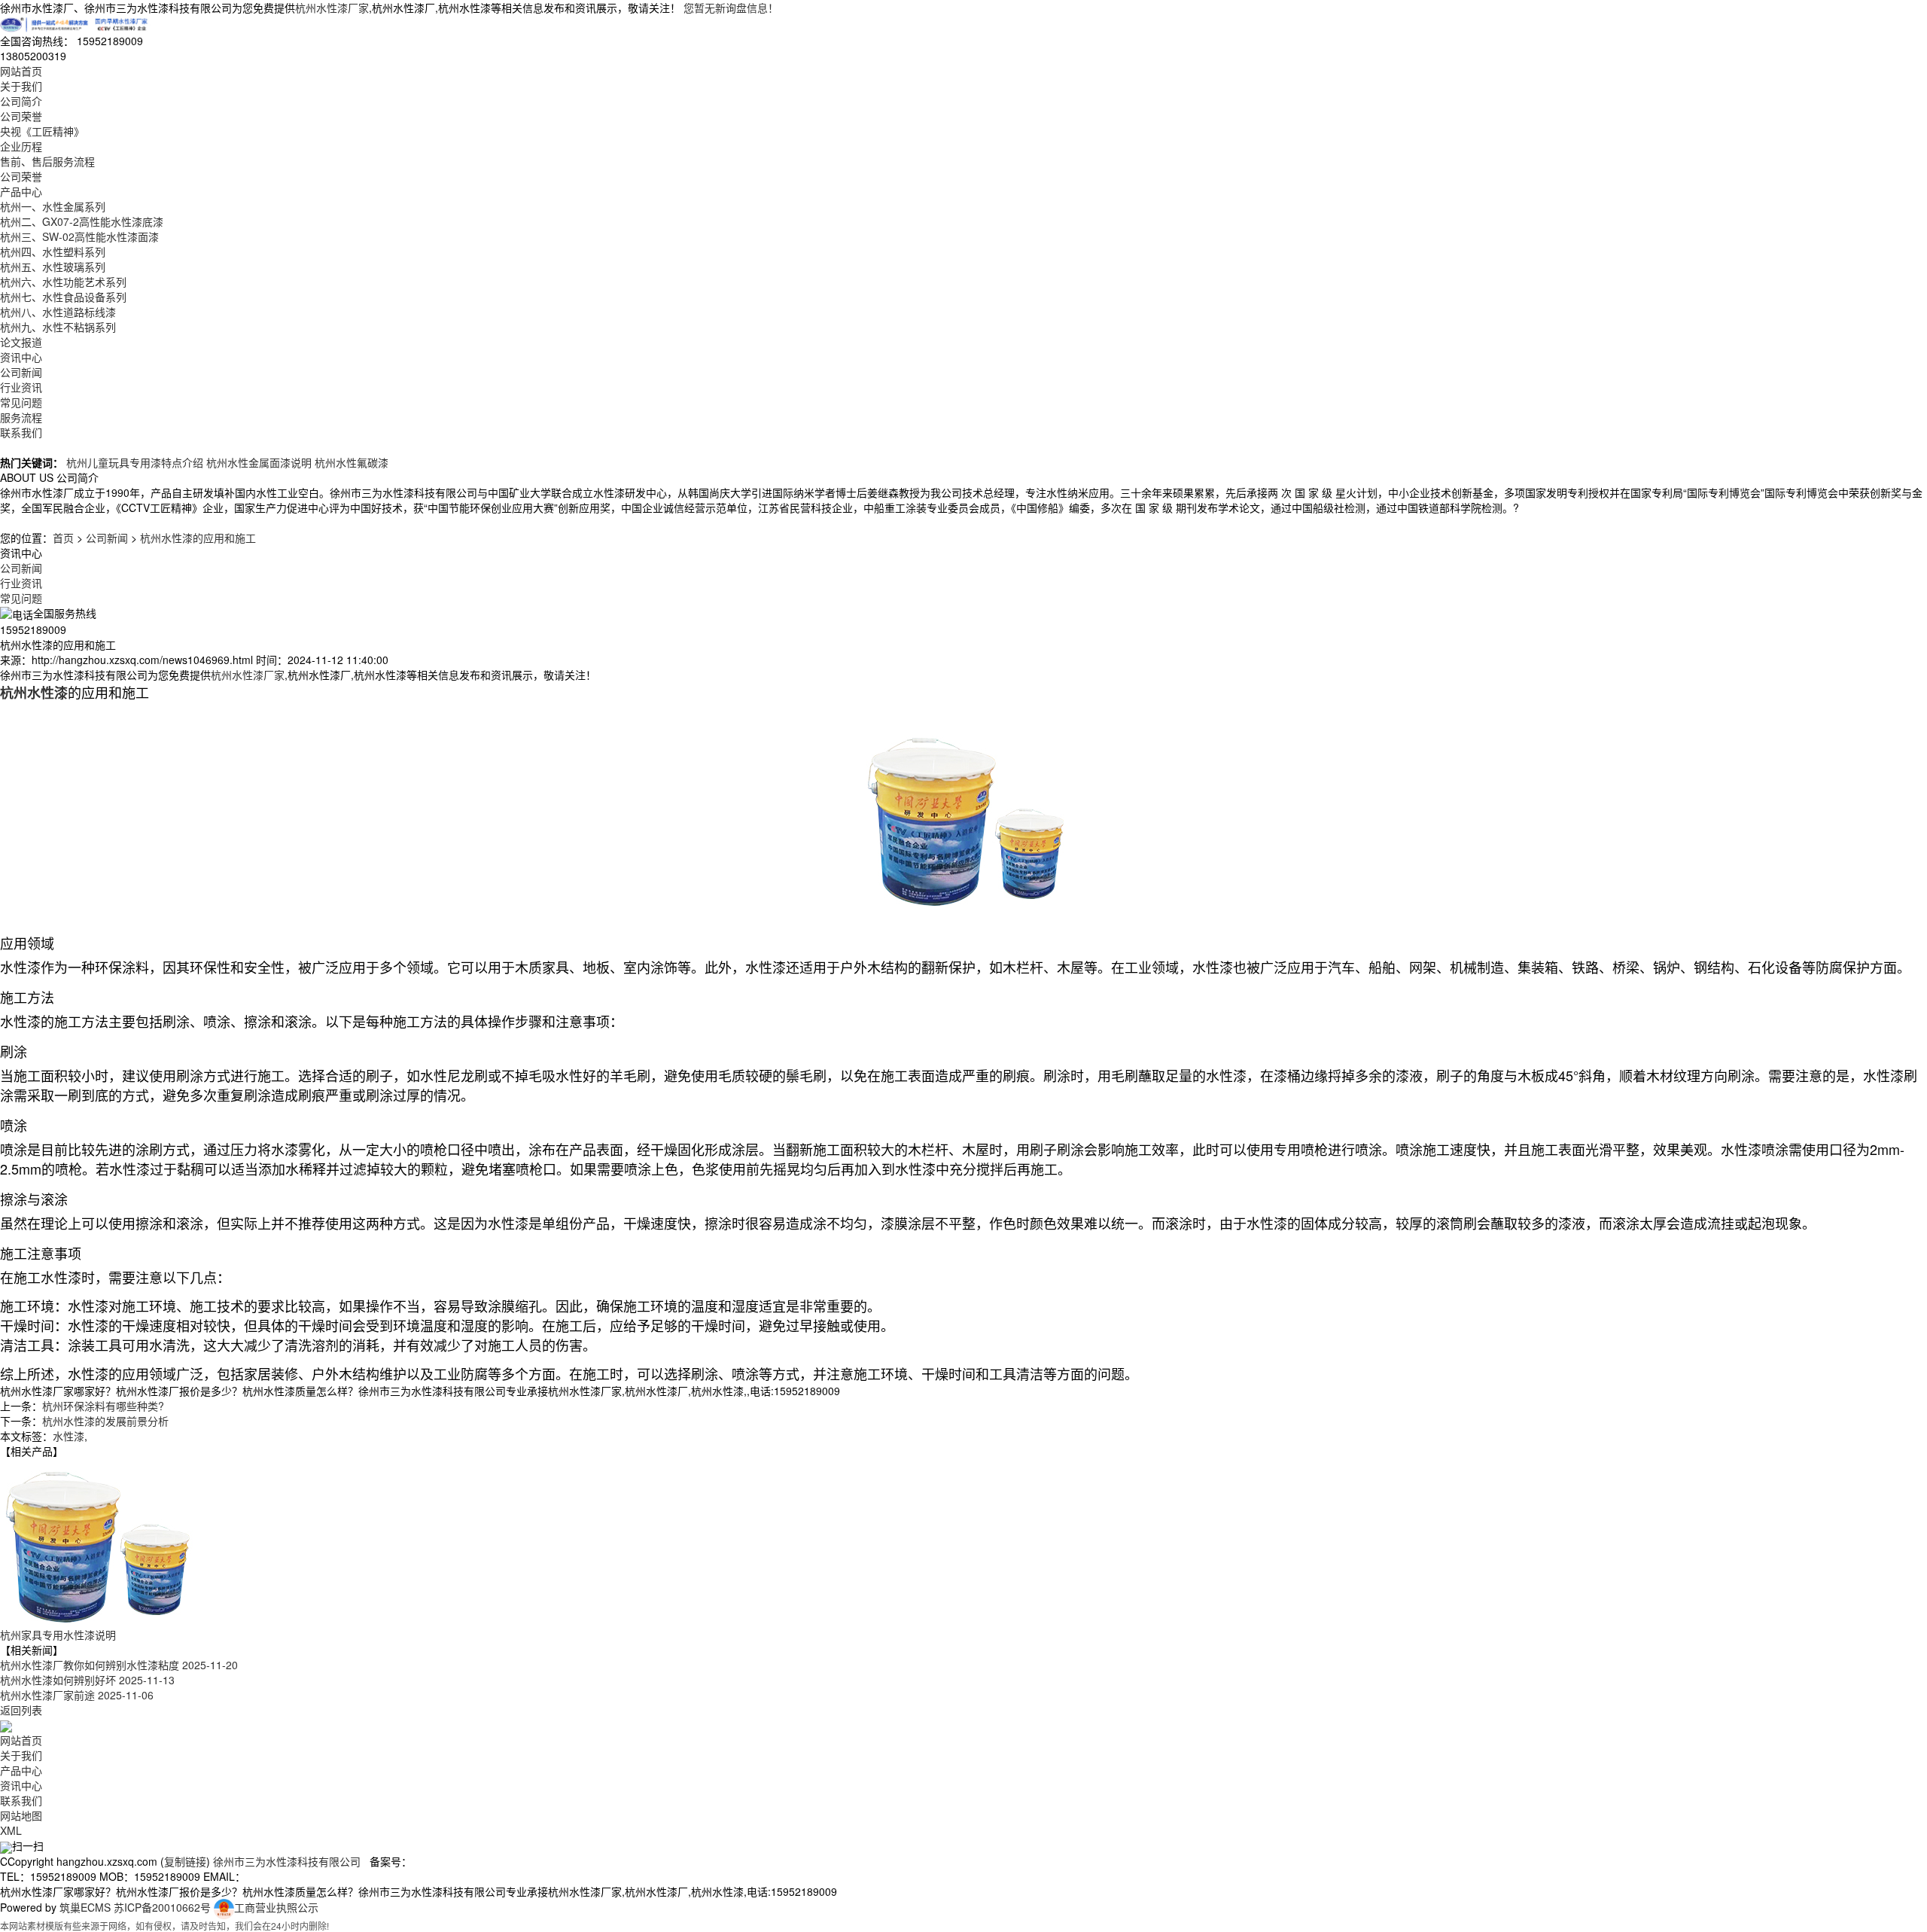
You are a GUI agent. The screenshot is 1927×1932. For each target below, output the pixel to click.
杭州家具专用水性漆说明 (58, 1634)
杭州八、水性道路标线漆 (58, 311)
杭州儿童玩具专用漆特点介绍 (134, 462)
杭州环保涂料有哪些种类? (103, 1405)
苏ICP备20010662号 (162, 1907)
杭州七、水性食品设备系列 (63, 296)
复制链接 (185, 1861)
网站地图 (21, 1815)
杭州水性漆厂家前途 (77, 1694)
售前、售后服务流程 (47, 161)
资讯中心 (21, 356)
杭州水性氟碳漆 (351, 462)
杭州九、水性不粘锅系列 (58, 326)
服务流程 (21, 417)
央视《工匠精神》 (42, 131)
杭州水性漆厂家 (332, 7)
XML (11, 1830)
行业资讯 (21, 387)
————————
EXERCISE REQUIREMENTS:
All the records above need to be given again word for word. Skip the pictures.

EXPECTED OUTPUT:
You are a GUI agent. The screenshot is 1927×1932. For each target below, output the pixel to click.
杭州家具专用水性漆说明 (58, 1634)
杭州八、水性道路标线漆 (58, 311)
杭州儿童玩具专用漆特点介绍 (134, 462)
杭州环保涂料有哪些种类? (103, 1405)
苏ICP备20010662号 (162, 1907)
杭州七、水性食品设备系列 (63, 296)
复制链接 (185, 1861)
网站地图 (21, 1815)
杭州水性漆厂家前途 (77, 1694)
售前、售后服务流程 (47, 161)
资讯中心 (21, 356)
杭州水性氟碳漆 (351, 462)
杭州九、水性不粘锅系列 (58, 326)
服务流程 (21, 417)
央视《工匠精神》 (42, 131)
杭州水性漆厂家 (332, 7)
XML (11, 1830)
行业资讯 (21, 387)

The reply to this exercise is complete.